We will explore the effect of layer count on accuracy by comparing the previous 3 layer model and a new 4 layer model with the following hyperparameters:

- 10 neurons in each hidden layer
- Batch size of 32
- Decay parameter of 10<sup>-6</sup>

In [None]:
# Define and train the model
model_5 = Sequential([
            Dense(units=10, activation="relu", kernel_regularizer=l2(10**(-6))),
            Dense(units=10, activation="relu", kernel_regularizer=l2(10**(-6))),
            Dense(units=3, activation="softmax")
        ])
model_5.compile(optimizer=OPTIMIZER, loss=LOSS_TYPE, metrics=METRICS)
history_5 = model_5.fit(X_train, 
                    y_train, 
                    validation_data=(X_test, y_test),
                    batch_size=32, 
                    epochs=EPOCHS, 
                    verbose=0)
print(f"Testing accuracy: {history_5.history['val_accuracy'][EPOCHS-1]}")

In [None]:
# Plotting train and test accuracy
plt.xlabel('Epochs', fontsize=18)
plt.ylabel('Accuracy', fontsize=16)
plt.plot(history_5.history["accuracy"], label="train")
plt.plot(history_5.history["val_accuracy"], label="test")
plt.legend()
plt.show()

__Conclusion:__ We see that the test set accuracy of the 4-layer network is 0.918 which is lower than the 0.920 accuracy of the optimal 3-layer network. We also see that the 4-layer model converges to its highest accuracy faster than the 3 layer-model which continues to slightly increase its test set accuracy even after 1000 epochs. This is because the additional neurons are able to learn more features from the dataset faster.

## Extra: Comparing learning rates

The learning rate defines the magnitude in change of the weights based on the loss of the output. We will compare train models of learning rates of 1, 0.1, and 0.0001 and compare the results.



In [None]:
#Define the search space
learning_rates = [0.0001, 0.1, 1]

In [None]:
# Define and train the model
avg_learning_rate_accuracies = {}

for learning_rate in learning_rates:
    print(f" === Learning Rate {learning_rate} ===")
    OPTIMIZER = SGD(learning_rate=learning_rate)
    model_6 = Sequential([
            Dense(units=NEURON_COUNT, activation="relu", kernel_regularizer=l2(DECAY)),
            Dense(units=3, activation="softmax")
        ])
    fold_accuracies, _ = train_model(model_6, BATCH_SIZE, 500)
    
    avg_learning_rate_accuracies[learning_rate] = get_average_accuracy(fold_accuracies)

In [None]:
# Plotting average validation accuracies vs. epoch for each learning rate

plt.figure(figsize=(20,10))
for learning_rate, accuracy in avg_learning_rate_accuracies.items():
    plt.plot(accuracy, label=f"val-{learning_rate}")

plt.xlabel('Epochs', fontsize=18)
plt.ylabel('Accuracy (Cross Validation)', fontsize=16)
plt.legend()
plt.show()

In [None]:
# Plot average validation accuracy for each learning rate
learning_rate = [accuracies[500-1] for accuracies in avg_learning_rate_accuracies.values()]

print(learning_rate)
plt.xlabel('Learning Rate', fontsize=18)
plt.ylabel('Accuracy (Cross Validation)', fontsize=16)
plt.bar(range(len(avg_learning_rate_accuracies.keys())), learning_rate, align='center');
plt.xticks(range(len(avg_learning_rate_accuracies.keys())), avg_learning_rate_accuracies.keys());

We can see that the model with learning rate `0.0001` has the lowest cross-validation accuracy. This is because the slow change in weights does not lead to an improvement in accuracy over time. 

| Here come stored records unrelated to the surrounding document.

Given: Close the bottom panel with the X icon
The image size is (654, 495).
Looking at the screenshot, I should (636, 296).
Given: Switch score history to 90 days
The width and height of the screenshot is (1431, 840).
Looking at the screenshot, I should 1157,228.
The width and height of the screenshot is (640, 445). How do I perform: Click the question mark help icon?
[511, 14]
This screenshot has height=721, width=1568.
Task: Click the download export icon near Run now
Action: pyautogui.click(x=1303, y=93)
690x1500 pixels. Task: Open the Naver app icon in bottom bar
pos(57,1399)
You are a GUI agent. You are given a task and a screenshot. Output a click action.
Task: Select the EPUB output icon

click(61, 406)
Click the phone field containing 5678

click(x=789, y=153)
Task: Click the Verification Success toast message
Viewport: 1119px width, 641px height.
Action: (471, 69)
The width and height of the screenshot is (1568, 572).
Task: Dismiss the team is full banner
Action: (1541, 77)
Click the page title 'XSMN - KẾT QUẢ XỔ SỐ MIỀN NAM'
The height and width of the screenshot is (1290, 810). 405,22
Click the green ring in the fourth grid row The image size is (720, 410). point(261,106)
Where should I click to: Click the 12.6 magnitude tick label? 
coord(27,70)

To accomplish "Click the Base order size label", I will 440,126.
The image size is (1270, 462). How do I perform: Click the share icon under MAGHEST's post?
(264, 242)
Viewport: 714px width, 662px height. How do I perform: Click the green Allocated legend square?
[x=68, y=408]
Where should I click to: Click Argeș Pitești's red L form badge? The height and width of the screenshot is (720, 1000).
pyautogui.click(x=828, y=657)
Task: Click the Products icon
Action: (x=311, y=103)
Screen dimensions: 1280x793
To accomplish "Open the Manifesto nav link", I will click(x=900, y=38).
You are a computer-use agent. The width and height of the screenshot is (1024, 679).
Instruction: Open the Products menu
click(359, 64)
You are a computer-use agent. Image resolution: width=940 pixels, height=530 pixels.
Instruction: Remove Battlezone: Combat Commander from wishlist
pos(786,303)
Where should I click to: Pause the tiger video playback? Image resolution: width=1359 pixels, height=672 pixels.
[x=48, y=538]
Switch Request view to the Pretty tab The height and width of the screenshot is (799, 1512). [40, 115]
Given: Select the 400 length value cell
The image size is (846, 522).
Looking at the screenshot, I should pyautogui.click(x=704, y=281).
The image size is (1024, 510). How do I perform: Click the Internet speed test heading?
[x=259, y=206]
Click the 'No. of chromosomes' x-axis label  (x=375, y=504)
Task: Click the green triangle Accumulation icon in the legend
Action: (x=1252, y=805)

The model with learning rate `1` is also not able to achieve a high accuracy. This is possibly because the large learning rate overshoots the weights needed for the minimum loss, making the model osciallate around a lower accuracy.

The model with learning rate of `0.1` which is in the middle of the other two seems to have the perfect balance and is able to attain the highest accuracy as the change in weights are not too less and not too much.